Se enfrentaba ahora a Macdonald con cierta arrogancia que no era ofensiva, pero con la actitud de quien tiene autoridad.

—Es usted inspector en jefe del Departamento de Investigaciones Criminales —prosiguió—. No llegó a ocupar esa posición porque sí, y no ha venido aquí esta noche sin averiguar algo sobre la persona que iba a interrogar. Cuando le digo que nunca me han hecho chantaje puede creer en la sinceridad de mi declaración.

En respuesta, Macdonald inclinó la cabeza.

—No lo dudo, señor. Con absoluta lógica se refiere usted al hecho de que no fui enviado aquí sin datos sobre su situación. Además, he leído los diarios. ¿No es acaso verdad que últimamente usted ha sido blanco de ataques desde ciertos sectores?

—Si hubiera dicho «inciertos sectores» —replicó Revian riendo—, hubiera acertado más. Evidentemente lee usted los diarios y es inteligente. Podemos considerar establecido este punto, pero ¿qué relación tiene con todo esto una campaña de prensa?

Macdonald se acomodó un poco en su sillón. Sin que su vigilancia sufriera el menor relajamiento, su voz y su modo eran menos estudiadamente oficiales.

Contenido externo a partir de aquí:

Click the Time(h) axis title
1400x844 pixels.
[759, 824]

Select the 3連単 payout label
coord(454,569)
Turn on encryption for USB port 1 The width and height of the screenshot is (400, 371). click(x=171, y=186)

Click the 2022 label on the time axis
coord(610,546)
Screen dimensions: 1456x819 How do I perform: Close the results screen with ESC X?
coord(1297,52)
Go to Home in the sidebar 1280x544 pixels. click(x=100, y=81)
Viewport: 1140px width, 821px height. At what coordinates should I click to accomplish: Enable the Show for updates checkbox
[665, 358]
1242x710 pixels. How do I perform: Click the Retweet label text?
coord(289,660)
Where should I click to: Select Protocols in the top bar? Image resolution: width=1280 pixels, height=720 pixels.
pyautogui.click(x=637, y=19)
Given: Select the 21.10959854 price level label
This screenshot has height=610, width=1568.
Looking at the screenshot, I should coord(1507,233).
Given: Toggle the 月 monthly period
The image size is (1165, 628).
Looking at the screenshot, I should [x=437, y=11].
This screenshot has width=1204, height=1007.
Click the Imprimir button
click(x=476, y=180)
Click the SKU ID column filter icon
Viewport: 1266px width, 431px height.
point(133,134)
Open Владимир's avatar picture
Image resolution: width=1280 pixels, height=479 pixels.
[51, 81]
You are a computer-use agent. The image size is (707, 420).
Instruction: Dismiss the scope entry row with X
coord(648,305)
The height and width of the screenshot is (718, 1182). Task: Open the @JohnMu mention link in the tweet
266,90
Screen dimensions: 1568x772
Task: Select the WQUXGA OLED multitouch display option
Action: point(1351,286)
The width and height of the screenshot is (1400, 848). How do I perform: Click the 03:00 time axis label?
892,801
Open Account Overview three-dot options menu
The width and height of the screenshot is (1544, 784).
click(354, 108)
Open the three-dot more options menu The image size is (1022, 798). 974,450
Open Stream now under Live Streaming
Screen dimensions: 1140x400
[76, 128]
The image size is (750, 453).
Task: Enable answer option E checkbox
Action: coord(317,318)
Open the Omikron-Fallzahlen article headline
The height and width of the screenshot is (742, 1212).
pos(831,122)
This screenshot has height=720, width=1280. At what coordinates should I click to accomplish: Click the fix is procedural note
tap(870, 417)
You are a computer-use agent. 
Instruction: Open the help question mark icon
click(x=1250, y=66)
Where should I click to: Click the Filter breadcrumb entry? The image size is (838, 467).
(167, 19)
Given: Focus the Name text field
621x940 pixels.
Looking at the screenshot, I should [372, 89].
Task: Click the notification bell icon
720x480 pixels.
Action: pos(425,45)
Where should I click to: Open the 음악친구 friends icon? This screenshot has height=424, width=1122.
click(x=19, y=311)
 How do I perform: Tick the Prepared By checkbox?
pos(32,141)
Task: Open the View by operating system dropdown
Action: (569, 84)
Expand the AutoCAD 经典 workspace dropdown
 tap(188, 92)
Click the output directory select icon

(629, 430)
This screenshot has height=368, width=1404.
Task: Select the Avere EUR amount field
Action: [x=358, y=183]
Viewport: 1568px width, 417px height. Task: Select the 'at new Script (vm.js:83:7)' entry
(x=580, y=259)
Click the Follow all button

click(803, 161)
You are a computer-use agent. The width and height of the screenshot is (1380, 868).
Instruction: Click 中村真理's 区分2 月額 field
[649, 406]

—Hablando, no en mi calidad de policía, sino como hombre de la calle, yo lo explicaría así, señor. Durante años, si mi memoria me es fiel, su política ha sido, por decirlo así, respetada y sus discursos muy poco criticados. En estos últimos meses se ha empleado otro tono, en diversos diarios, al mencionarle a usted. Puede decirse con razón: «un enemigo ha hecho esto». Luego ocurre el robo de su auto y aparentemente el asesinato premeditado de un hombre que ha estado reuniendo datos sobre la carrera de usted. Me parece que este último detalle puede considerarse como el ataque más sutil de todos, pero, y no dudo que lo advierte usted claramente, cualquier enemigo suyo podría sostener otra interpretación de los hechos.

—¡Acaso no lo sé! —contestó Revian en tono triste pero muy animoso.

Se puso de pie y se dirigió a una mesa donde había botellas y vasos.

—Me imagino que a pesar de la hora desea usted aclarar todo eso, ya que está aquí —dijo mirando a Macdonald con una sonrisa muy simpática—. Sé que me va a decir que no bebe cuando cumple un trabajo. Pero está fuera de horario. Por derecho, sus horas de trabajo han terminado hace mucho. ¿Quiere acompañarme? Necesito tomar algo después de tanta cosa.

—Si bebo «whisky» a esta hora —dijo Macdonald sonriendo a su vez—, me quedaré dormido aquí sentado, lo cual no nos ayudará a ninguno de los dos. Fumaré, con su permiso.

—Pediré que le traigan un poco de café, entonces —dijo Revian—. Por culpa mía no ha podido irse a la cama. Mi deber es hacer que se sienta cómodo.